- Task instructions
A – Rewrite the article on Ola Svensson's prize between "Ola Svensson, of" and "benchmark in optimization.", inclusive, with "traveling salesman problem" replaced by "TSP".
B – Write the next part of the article on Ola Svensson's prize, continuing from its last sentence.

- Source
Ola Svensson, of the School of Computer and Communication Sciences at Ecole polytechnique fédérale de Lausanne, (EPFL, the Federal Institute of Technology in Lausanne, Switzerland), will receive the 2019 Michael and Sheila Held Prize.
Svensson has delivered a series of groundbreaking new algorithms for the traveling salesman problem, one of the most heavily studied and important questions in theoretical computer science.
The traveling salesman problem seeks to determine the shortest possible route for a person to take while visiting a given number of cities and returning to their point of origin. First posited in 1930, the problem is considered a benchmark in optimization.
In 2011 Svensson authored an award-winning new algorithm for the symmetric traveling salesman problem that developed breakthroughs in computational optimization and graph-theoretic algorithms. Svensson also presented a new approach for the asymmetric variant in 2015. Two additional co-authored papers followed, culminating in the first constant-factor approximation guarantee and collectively contributing several new ideas to the field of combinatorial optimization.

- Data lines
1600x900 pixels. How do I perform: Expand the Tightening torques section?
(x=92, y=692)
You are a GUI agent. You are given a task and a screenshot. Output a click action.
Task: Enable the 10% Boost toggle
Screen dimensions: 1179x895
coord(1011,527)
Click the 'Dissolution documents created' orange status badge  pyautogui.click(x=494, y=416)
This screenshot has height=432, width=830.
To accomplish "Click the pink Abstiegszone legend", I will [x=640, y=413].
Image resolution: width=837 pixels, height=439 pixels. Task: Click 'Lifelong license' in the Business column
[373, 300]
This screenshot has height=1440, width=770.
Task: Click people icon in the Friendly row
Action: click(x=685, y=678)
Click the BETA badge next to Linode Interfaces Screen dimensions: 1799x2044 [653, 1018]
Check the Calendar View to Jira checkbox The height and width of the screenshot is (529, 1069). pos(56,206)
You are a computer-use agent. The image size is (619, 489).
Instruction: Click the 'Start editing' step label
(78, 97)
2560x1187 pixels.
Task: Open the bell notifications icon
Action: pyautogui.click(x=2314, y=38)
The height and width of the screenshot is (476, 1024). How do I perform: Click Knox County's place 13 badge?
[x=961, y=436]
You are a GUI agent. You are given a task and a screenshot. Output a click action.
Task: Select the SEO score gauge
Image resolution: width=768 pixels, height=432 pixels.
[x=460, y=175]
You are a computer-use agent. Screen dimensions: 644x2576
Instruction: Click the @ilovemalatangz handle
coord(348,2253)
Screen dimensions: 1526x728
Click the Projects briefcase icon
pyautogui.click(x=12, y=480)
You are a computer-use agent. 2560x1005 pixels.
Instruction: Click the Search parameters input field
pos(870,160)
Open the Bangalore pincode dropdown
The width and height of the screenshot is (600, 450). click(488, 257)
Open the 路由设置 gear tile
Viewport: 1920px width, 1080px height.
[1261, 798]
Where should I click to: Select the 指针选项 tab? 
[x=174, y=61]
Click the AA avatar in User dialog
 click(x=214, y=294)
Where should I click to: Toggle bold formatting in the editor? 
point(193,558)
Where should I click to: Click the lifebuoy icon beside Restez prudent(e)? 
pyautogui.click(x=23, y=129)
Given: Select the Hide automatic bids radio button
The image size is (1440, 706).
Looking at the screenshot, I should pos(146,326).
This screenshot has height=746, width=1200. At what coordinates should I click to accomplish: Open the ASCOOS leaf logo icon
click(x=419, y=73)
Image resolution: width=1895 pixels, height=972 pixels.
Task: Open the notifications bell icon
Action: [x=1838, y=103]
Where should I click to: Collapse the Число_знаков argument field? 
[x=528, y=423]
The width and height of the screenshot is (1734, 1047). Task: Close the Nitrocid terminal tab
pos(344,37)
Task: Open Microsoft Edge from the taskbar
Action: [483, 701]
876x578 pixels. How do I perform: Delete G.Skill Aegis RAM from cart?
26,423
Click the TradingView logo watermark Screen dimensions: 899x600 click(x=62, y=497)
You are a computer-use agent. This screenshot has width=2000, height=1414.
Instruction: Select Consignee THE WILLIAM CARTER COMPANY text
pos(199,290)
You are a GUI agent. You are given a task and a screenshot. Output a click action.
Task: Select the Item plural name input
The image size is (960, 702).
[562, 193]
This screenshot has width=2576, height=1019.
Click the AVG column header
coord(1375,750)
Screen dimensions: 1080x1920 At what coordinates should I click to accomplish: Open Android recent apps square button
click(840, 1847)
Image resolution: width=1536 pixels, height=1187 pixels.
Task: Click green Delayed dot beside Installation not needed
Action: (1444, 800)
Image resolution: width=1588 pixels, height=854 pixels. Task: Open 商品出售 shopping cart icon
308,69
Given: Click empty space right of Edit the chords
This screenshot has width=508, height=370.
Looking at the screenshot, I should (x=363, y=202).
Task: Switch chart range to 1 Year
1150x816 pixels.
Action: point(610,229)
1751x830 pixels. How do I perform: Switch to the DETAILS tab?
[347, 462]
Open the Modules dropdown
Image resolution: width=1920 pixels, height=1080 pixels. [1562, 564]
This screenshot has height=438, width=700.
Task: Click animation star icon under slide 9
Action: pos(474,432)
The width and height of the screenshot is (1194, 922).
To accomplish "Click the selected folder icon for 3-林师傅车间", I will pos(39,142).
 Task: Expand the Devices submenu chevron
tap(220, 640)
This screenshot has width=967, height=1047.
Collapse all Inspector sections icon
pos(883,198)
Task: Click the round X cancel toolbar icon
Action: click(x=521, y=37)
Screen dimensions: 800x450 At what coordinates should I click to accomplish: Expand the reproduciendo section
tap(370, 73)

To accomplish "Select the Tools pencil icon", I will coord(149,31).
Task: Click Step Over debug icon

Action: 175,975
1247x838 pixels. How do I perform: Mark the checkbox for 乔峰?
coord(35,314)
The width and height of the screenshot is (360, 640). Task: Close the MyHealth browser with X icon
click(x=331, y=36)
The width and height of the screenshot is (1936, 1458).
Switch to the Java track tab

- Responses for each task
A –
Ola Svensson, of the School of Computer and Communication Sciences at Ecole polytechnique fédérale de Lausanne, (EPFL, the Federal Institute of Technology in Lausanne, Switzerland), will receive the 2019 Michael and Sheila Held Prize.
Svensson has delivered a series of groundbreaking new algorithms for the TSP, one of the most heavily studied and important questions in theoretical computer science.
The TSP seeks to determine the shortest possible route for a person to take while visiting a given number of cities and returning to their point of origin. First posited in 1930, the problem is considered a benchmark in optimization.

B –
Svensson's work outside of the traveling salesman problem has contributed additional new ideas, most recently moving forward on derandomizing a probabilistic algorithm that has been a major focus of research for nearly three decades.
The Michael and Sheila Held Prize is presented annually and carries with it a $100,000 prize. The prize honors outstanding, innovative, creative, and influential research in the areas of combinatorial and discrete optimization, or related parts of computer science, such as the design and analysis of algorithms and complexity theory. This $100,000 prize is intended to recognize recent work (defined as published within the last eight years). The prize was established in 2017 by the bequest of Michael and Sheila Held.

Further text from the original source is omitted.